Mais il y a certaines questions que nous devons nous interroger afin de nous démêler de l'échec apparent de l'accès à l'information. Un, dans le cas où une demande d'information a été refusée, si les tribunaux être la dernière option compte tenu du fait que l'information demandée est nécessaire pour aider aux besoins de recherche à court terme d'une ONG / OSC? La Loi sur la liberté d'information dit que j'ai le droit d'aller au tribunal si une institution comme la NDDC refuse de me donner des informations sur le budget. Y a que je pouvais faire à part l'option lourde de mettre la loi à travers le broyeur parce que je besoin d'informations au claquement de mes doigts at-il pas d'autres choses? Deuxièmement, étant donné que la Loi sur la liberté d'information est une loi fédérale, ce qui est la nécessité de «domestiquer» il? Les lois à domestiqués sont des lois étrangères qui ne sont pas prévus par la loi sur par l'organe législatif local comme l'Assemblée nationale. Mon approche de cette question de la domestication d'une loi fédérale indique qu'il ya encore des incohérences avec la compréhension de l'application de la liberté d'information, en particulier avec la «domestication» de la loi au niveau de l'Etat. Même si les avocats tentent d'établir une dichotomie entre les «droits de l'homme» et «droits fondamentaux», ce qui semble être le consensus était que la loi peut être «domestiqué» si les questions conduisant à la demande de renseignements sont vus sous l'angle de droits de l'homme et de lutte contre la corruption. Cela semble être une entrée valide, mais si nous continuons à considérer que vieil argument, que certaines informations est exclusive ou concurrente ou résiduelle, il fait un non-sens de la Loi sur la liberté d'information 2011.

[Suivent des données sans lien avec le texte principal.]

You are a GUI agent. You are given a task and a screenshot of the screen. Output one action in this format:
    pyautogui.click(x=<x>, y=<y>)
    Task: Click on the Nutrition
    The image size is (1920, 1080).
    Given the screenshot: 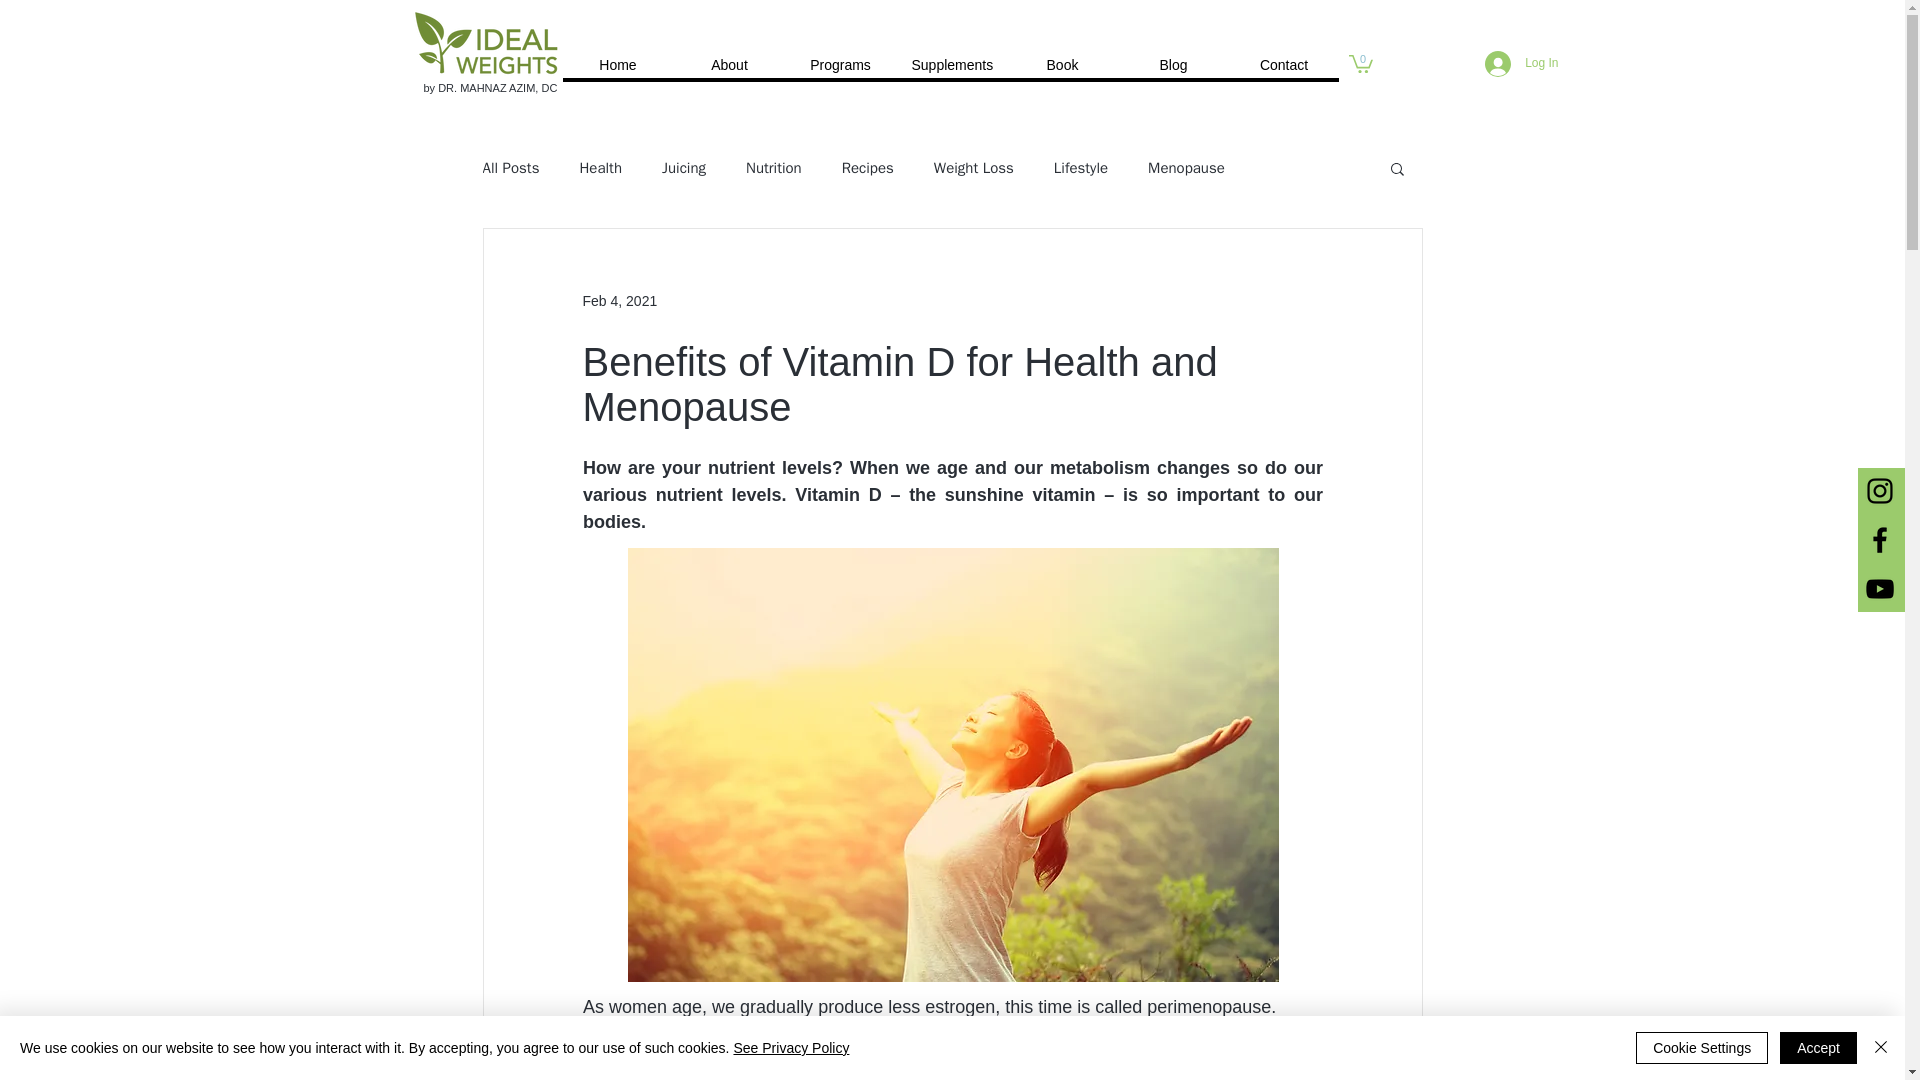 What is the action you would take?
    pyautogui.click(x=774, y=168)
     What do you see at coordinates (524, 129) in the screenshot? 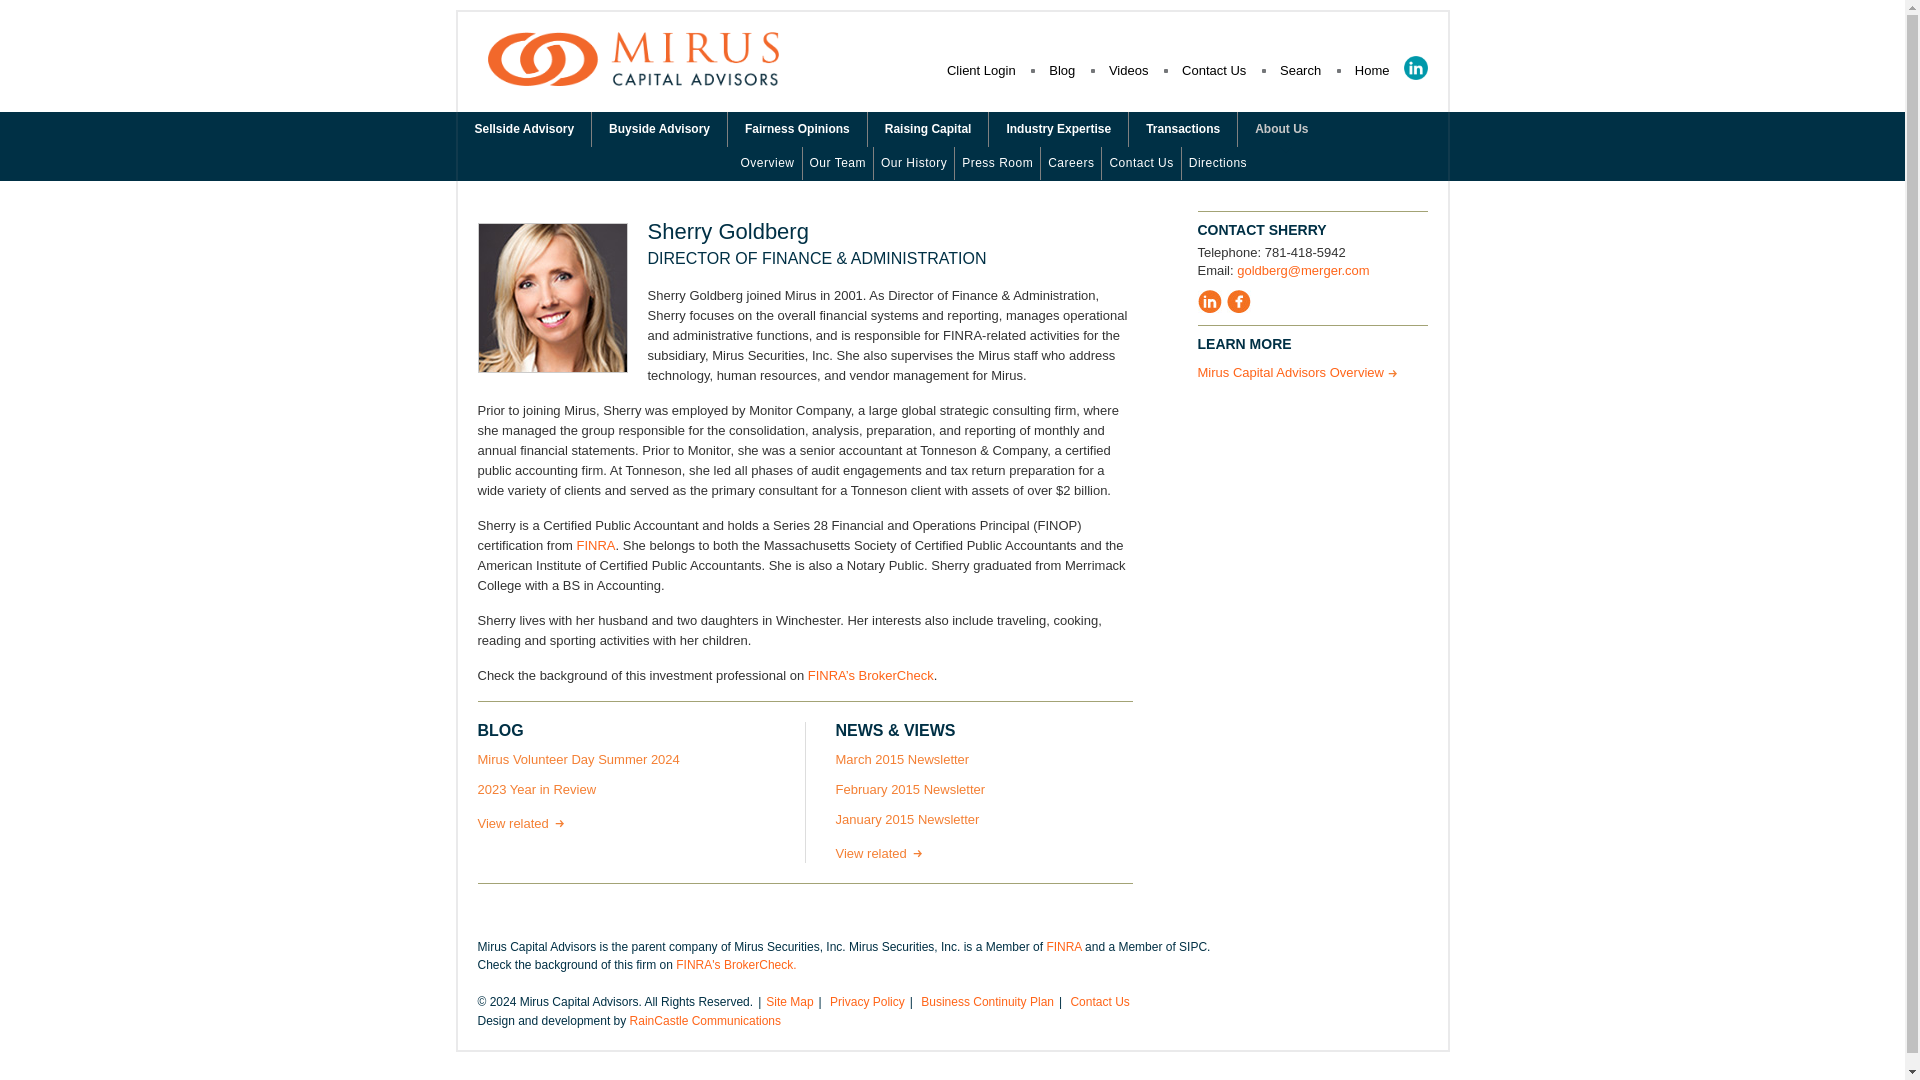
I see `Sellside Advisory` at bounding box center [524, 129].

Certains avocats croient que ce ne soit pas toujours opportun de se précipiter à la cour si une demande d'informations échoue. Ils disent que les demandeurs d'information peuvent prendre des options juridiques quasi comme demander une ordonnance de mandamus, une déclaration des droits des parties à cette information. Les questions fondamentales tournent autour de la façon dont les parties prenantes peuvent faciliter conceptions des interventions des OSC qui conduiront à des changements et des améliorations dans la prestation des services, une plus grande transparence et de la valeur pour l'argent.

Si nous prenons les institutions du delta du Niger en perspective, nous croyons que les défis actuellement expérimentés en ce qui concerne l'obtention d'informations peut réduire de manière significative si l'on combine d'autres sources d'obtenir des infos ainsi que les dispositions de l'accès à l'information. Je citais mon cas avec le NERC de Sam Amadi plus tôt. Tout ce que je besoin d'obtenir le NERC à écouter moi était de savoir mes droits et privilèges en tant que consommateur d'électricité. Combien d'entre nous les Nigérians connaissent leurs droits en vertu de la loi. Sommes-nous prêts à contester une violation de nos droits et privilèges? Dans mon cas, je ne suis pas assis sur mon fauteuil et critique. Je fis un mouvement.

Pour rendre NDIS efficace, nous devons continuer à suivre les budgets, organiser des réunions publiques locales et utiliser l'accès à l'information pour suivre toutes les allocations budgétaires, et examiner tous les projets connus. Croyez-le ou non, nous devons enseigner les OSC et les citoyens intéressés à obtenir des informations auprès des institutions publiques comment écrire le genre de lettres qui obligent attention. J'ai découvert lors de l'atelier EÉC qu'il ya beaucoup de défis dans ce domaine.